Гулливер-Велимир был раскованнее, естественнее, свободнее Андрея Тарковского. Тарковский не мог «Господу ночей» сказать «братишка», в нем не было сладостного забвения страха. За пятьдесят лет пропасть сильно приблизилась к нашим ногам. Одна из работ Велимира названа им «Время — мера мира», Тарковского — «Запечатленное время». Поиски единого дома в связях природы, человека, вселенной ведут обоих разными путями к эпической форме повествования, которую у Тарковского можно проследить от «Иванова детства» и «Андрея Рублева» до «Жертвоприношения».

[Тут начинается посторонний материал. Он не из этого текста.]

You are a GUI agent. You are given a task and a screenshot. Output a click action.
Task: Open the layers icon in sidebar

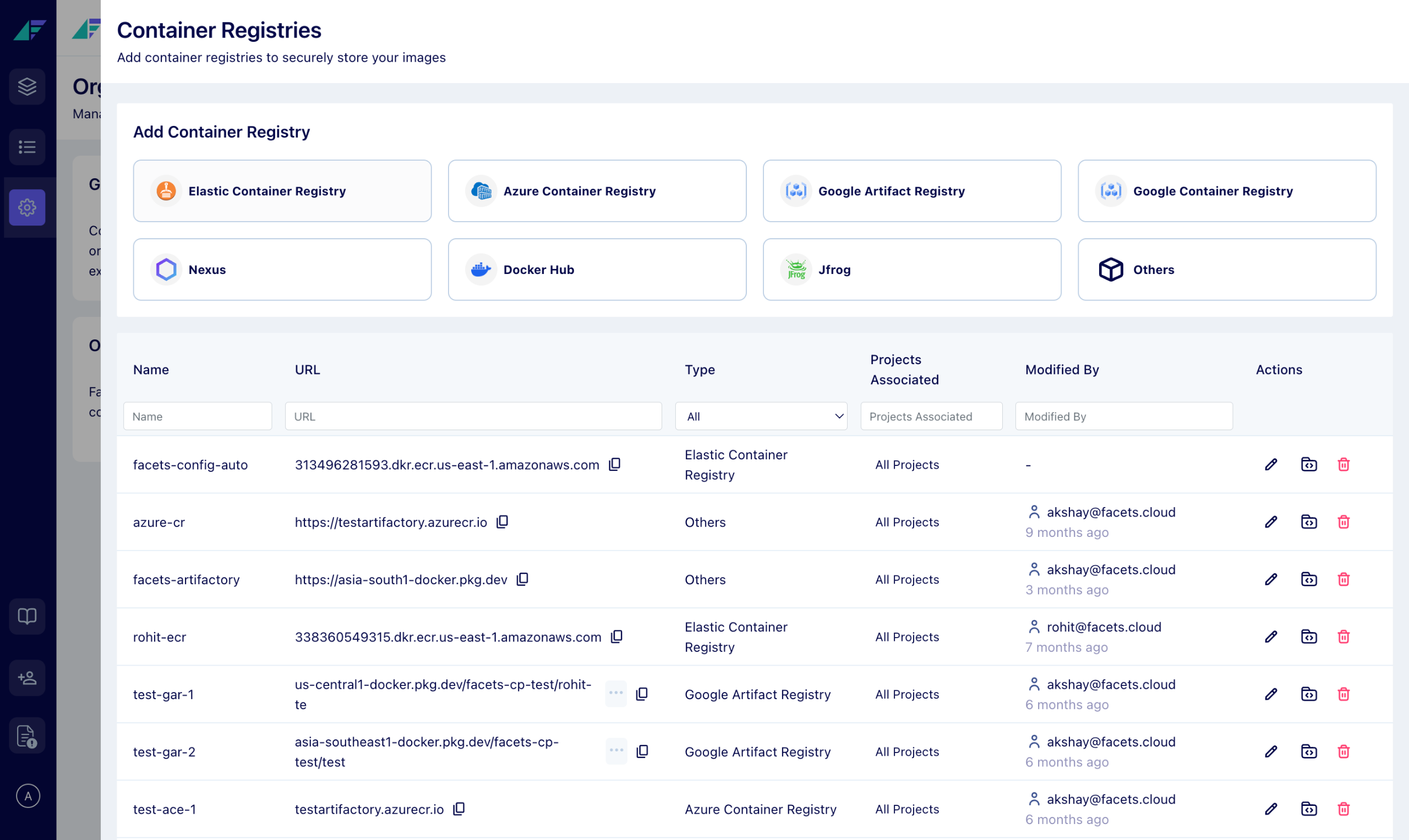(27, 86)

Именно эпическая форма с ее укрупненными метафорическим образами природы, предметов и характеров точнее характеризует его стиль, чем распространенное определение — фрески. Как и Хлебников, он художественно живет в эпическом мире и, что еще важнее, во времени, а точнее, временах, в «сейчас» и в «вечно».
Ведь мир Тарковского, лишающегося временного дома, одновременно осуществляется через героев и природу в настоящем — ровно столько же, сколько в прошлом и будущем. Тарковский принадлежал к поколению, восстанавливающему через всеобщие связи пути и дома мир нравственной, культурной и природной экологии. Психологическая среда отношений далека поэзии Хлебникова.

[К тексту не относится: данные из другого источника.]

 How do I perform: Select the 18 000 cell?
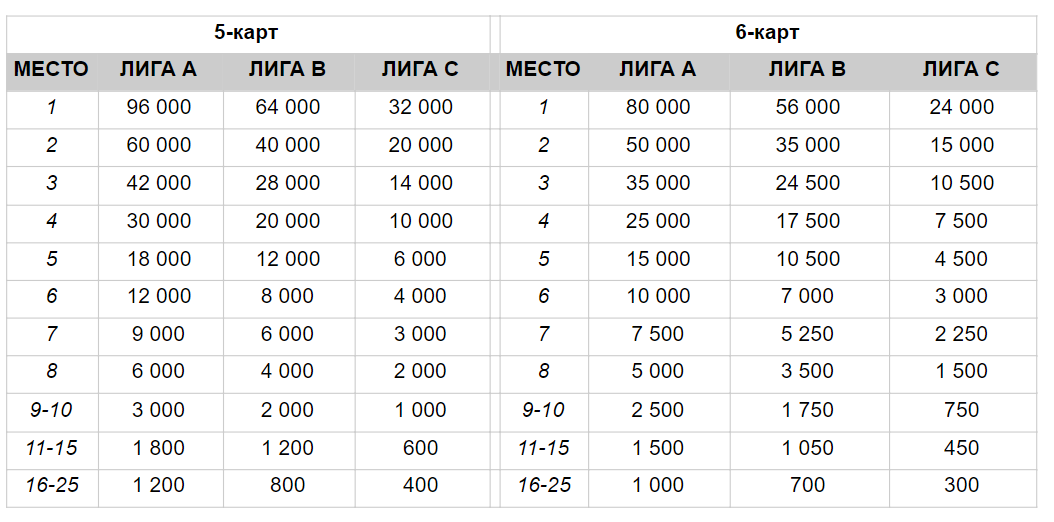[159, 259]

И, наконец, последнее замечание короткого очерка — это связь Востока и Запада для России, их взрывная нерасторжимость.
Древняя, породистая дагестанская кровь по линии отца и исконно русская интеллигентность со стороны матери — Марии Ивановны Вишняковой — у Андрея Арсеньевича Тарковского.
«В моих жилах есть армянская кровь (Алабовы), — писал в автобиографии Хлебников, — и кровь запорожцев (Вербицкие), особая порода которых сказалась на том, что Пржевальский, Миклухо-Маклай и другие искатели земель были потомками птенцов Сечи». Какое определение — «искатели земель»! И здесь у обоих проходит молния, соединяющая две стихии.

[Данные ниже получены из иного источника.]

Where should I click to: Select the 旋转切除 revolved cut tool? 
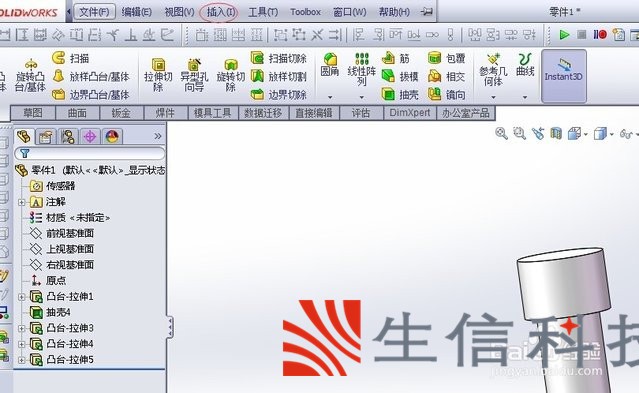[x=231, y=75]
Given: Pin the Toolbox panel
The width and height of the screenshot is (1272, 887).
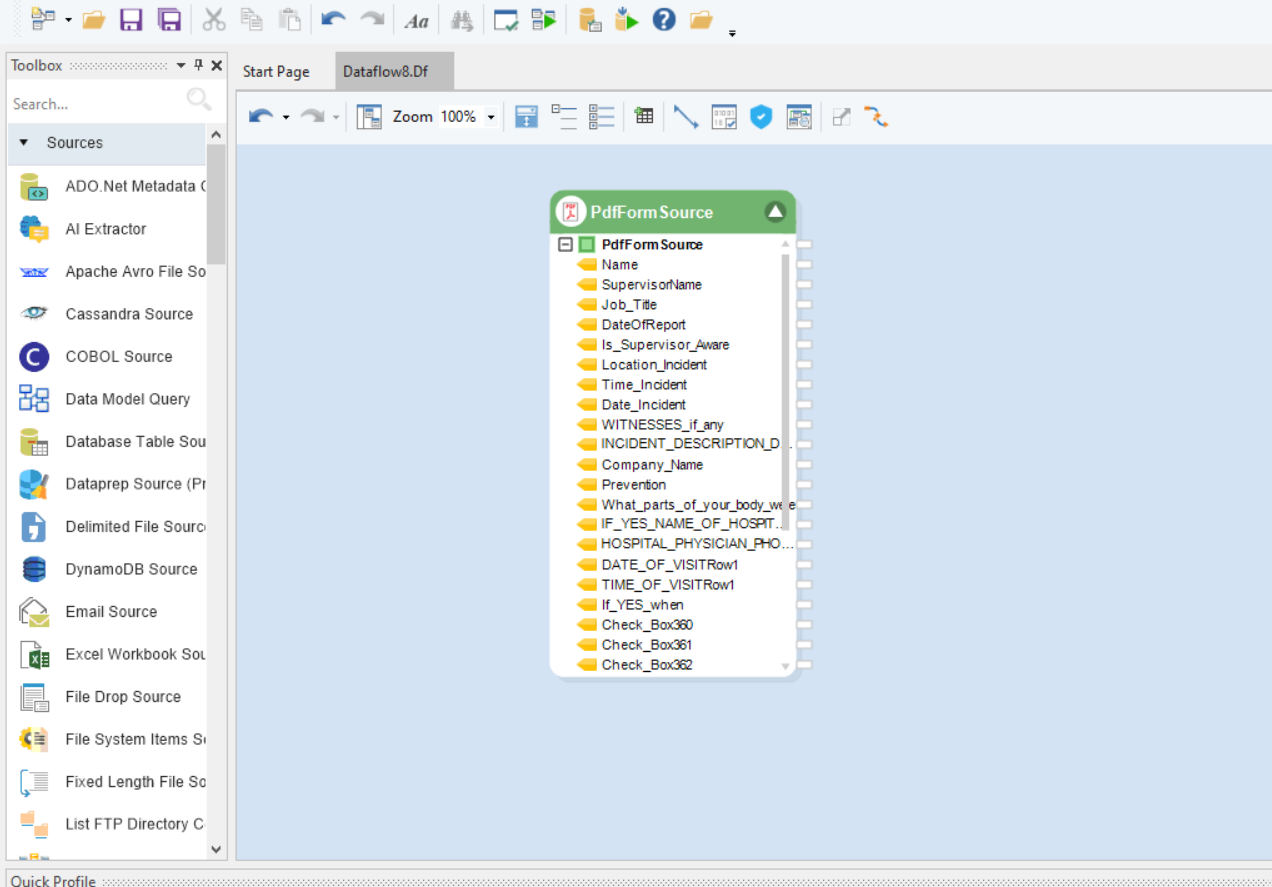Looking at the screenshot, I should pyautogui.click(x=199, y=65).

Оба знали-о своей смерти, ибо многое о себе ведали, и обоим умирать было трудно.
«Всей силой своей гордости и самоуважения я опускал руку на стрелку судьбы, чтобы из положения внутри мышеловки перейти в положение ее плотника» — так выразил Владимир Хлебников усилие одного пути, которое в равной мере относится и к Андрею Тарковскому.
Григорий Померанц [87]
У дверей замка
87
Григорий Померанц — философ, эссеист, культуролог, публицист
Мне уже приходилось писать об Андрее Тарковском. Но в разговоре об искусстве нет окончательных истин. Случай заставил меня пересмотреть свои старые впечатления, и я почувствовал семь фильмов как семь глав одной серии. Насквозь субъективной и в то же время «транссубъективной», как сказал бы Бердяев. И в этом лирическом эпосе все главы оказались нужны — и совершенно удавшиеся, и менее удачные. Ничего нельзя отбросить. Подобно поискам Сталкера, все повороты пути режиссера ведут к одной цели. Сталкер видит, что Писатель и Профессор ничтожны, что они бесконечно далеки от «сокровенного желания», да и сам он не дорос до него, и все же не теряет надежды, идет к комнате, где может просиять свет, и ведет за собой других.
В единстве серии мальчик из «Иванова детства» сблизился с мальчиком из «Зеркала», военные приключения отодвинулись назад, а вперед вышел вопрос, с которым Иван Карамазов обратился к Богу: почему страдают дети?
И как жить человеку, ранимому, как ребенок, в этом страшном мире? Частные вопросы тонут в сверхвопросе: как светиться в мире, утопающем во тьме? И Отечественная война, и XV век, и научная фантастика, и современность — только точки, в которых этот вечный вопрос выходил из глубины наружу.
Сразу за «Ивановым детством» Тарковский почувствовал, что был в России человек, знавший решение, — Андрей Рублев. Время, когда жил Рублев, было не лучше нашего (это в фильме показано). И все-таки он сумел написать «Троицу», написать иконы звенигородского чина с обжигающим Спасом. Фильм «Андрей Рублев» — попытка показать, как это вышло. Но попытка захватывает только как замысел. Воплотить его не удалось. Режиссер все время соскальзывает на то, что ему легче понять, на обстановку, в которой Рублев жил, создает несколько ярких новелл — и не умеет войти во внутренний мир святого. Лица Андрея Рублева и Феофана Грека не складываются в моем уме с рублевскими и феофановскими ликами. Но в единстве серии неспособность впрямую подойти к тайне святости становится подступом к «Солярису».